A New York jury has ordered Ford to pay $US5.1 million to a New York couple for their claim that poorly designed air bag sensors led to the husband losing most of his sight, Associated Press reports.

The case highlights a lingering dispute between safety advocates and federal regulators over how much information consumers should have about the design and performance of air bag systems. The advocates say without such information, consumers could be at risk, especially from older vehicles.

"Our fundamental belief is that all air bag systems are not created equal," AP quoted Clarence Ditlow, director of the Center for Auto Safety in Washington, D.C. as saying. "Some are better, some are worse and some frankly are not very good."

AP says the case against Ford stems from a December 1996 traffic accident in upstate New York involving Bob and Clare Hoffman. Bob Hoffman was driving his 1993 Mercury Grand Marquis in snowy weather when the car ran off the road and hit a telephone pole at about 20 miles per hour, said their attorney, Arthur Siegel.

The Grand Marquis hit the pole in its front corner. Both Hoffmans were wearing seat belts; Clare Hoffman was not injured, but Bob Hoffman's face was hit by the driver's side air bag. The impact caused retinal damage and blinded Hoffman. Some vision has since returned to his right eye, but he still has no sight in his left eye, AP reports.

The couple sued Ford, first claiming that the air bag was too aggressive; overpowered air bags have been cited by federal investigators as the cause of death of 158 people, mostly women and children. But Siegel changed the claims after researching the air bag sensors used in the Grand Marquis.

Siegel said when Ford redesigned the Grand Marquis and its twin, the Ford Crown Victoria, for 1991, it reduced the number of air bag sensors in the front bumper from 5 to 3, and moved them away from the corner of the vehicle to the centre. He said the move was made to cut $US18 to $US25 per car.

Siegel argued that when the Hoffmans hit the pole, there was a lag between impact and the sensors registering a crash and firing the air bags -- allowing Hoffman's head to move several inches closer to the bag than it normally would be.

"The air bag went off late, so even though he's wearing a seat belt, he's going forward," Siegel said. "If there had been a sensor there, it would have caused the air bag to go off in a timely manner."

Ford only did one crash test into a pole with the new system, and then only directly in front of the vehicle, Siegel said. He also said a Ford official testified that the company had received about 13 similar complaints, but did not investigate them because no lawsuits had been filed.

A federal jury in Utica, New York state, awarded the Hoffmans $US5.1 million on Nov. 22, and a hearing on punitive damages is scheduled for Monday (11/12/00).

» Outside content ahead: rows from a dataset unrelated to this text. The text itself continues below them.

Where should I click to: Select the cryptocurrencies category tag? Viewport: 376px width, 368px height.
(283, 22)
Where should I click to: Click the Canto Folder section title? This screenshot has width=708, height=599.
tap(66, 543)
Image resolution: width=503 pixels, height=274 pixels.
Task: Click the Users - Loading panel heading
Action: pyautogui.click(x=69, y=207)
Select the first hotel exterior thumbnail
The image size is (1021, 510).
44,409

Ford spokeswoman Susan Krusel told AP that the company could not comment at length about the case because damages are still pending. She did say that Ford contends the design of the air bag sensors was similar to what was used on a variety of other vehicles at the time.

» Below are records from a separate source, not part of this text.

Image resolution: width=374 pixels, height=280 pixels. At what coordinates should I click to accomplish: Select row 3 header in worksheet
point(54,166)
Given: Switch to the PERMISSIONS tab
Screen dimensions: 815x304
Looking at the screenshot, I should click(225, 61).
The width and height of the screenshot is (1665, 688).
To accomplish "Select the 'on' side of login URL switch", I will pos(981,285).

"Compelling engineering evidence was presented that showed the system was tested and proven," Krusel said. "No one restraint system can prevent all types of injuries from an accident."

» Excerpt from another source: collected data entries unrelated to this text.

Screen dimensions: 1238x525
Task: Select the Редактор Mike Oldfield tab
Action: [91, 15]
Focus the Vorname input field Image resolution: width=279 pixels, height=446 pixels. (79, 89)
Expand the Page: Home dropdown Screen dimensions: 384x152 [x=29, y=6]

But AP says there is little public information available to judge how well the setup Ford used in the Crown Victoria and Grand Marquis -- or the setup any automaker uses for its air bags -- protects passengers without causing injuries.

NHTSA has investigated two deaths of drivers from driver's side air bags in vehicles like the Hoffmans'. One involved a 74-year-old driver killed in a 1991 Grand Marquis even though she was wearing a seat belt; the other involved an 80-year-old man who was killed while driving without a seat belt in a 1991 Ford Crown Victoria.

In a 1999 report on air bag design, NHTSA asked nine automakers for information about changes they were making. In that report, NHTSA found that automakers had redesigned air bags during the 1990s, reducing the distance they inflate and putting more space between the driver and the air bag.

AP says consumer groups have petitioned NHTSA to release detailed data from its study. But NHTSA has declined to do so, saying the automakers considered such information trade secrets.

AP also says that Robert C. Sanders, whose Parents for Safer Air Bags has been lobbying the government on a number of air bag issues and who sued Chrysler over his daughter's death in an air bag accident, contends NHTSA should release the data because it affects older systems built between 1988 and 1997, before new federal rules allowed ‘de-powered bags’ aimed at reducing injuries.

"It is a source of huge frustration," Sanders told AP. "This is exactly the problem -- that consumers aren't going to know anything about sensor systems or other components."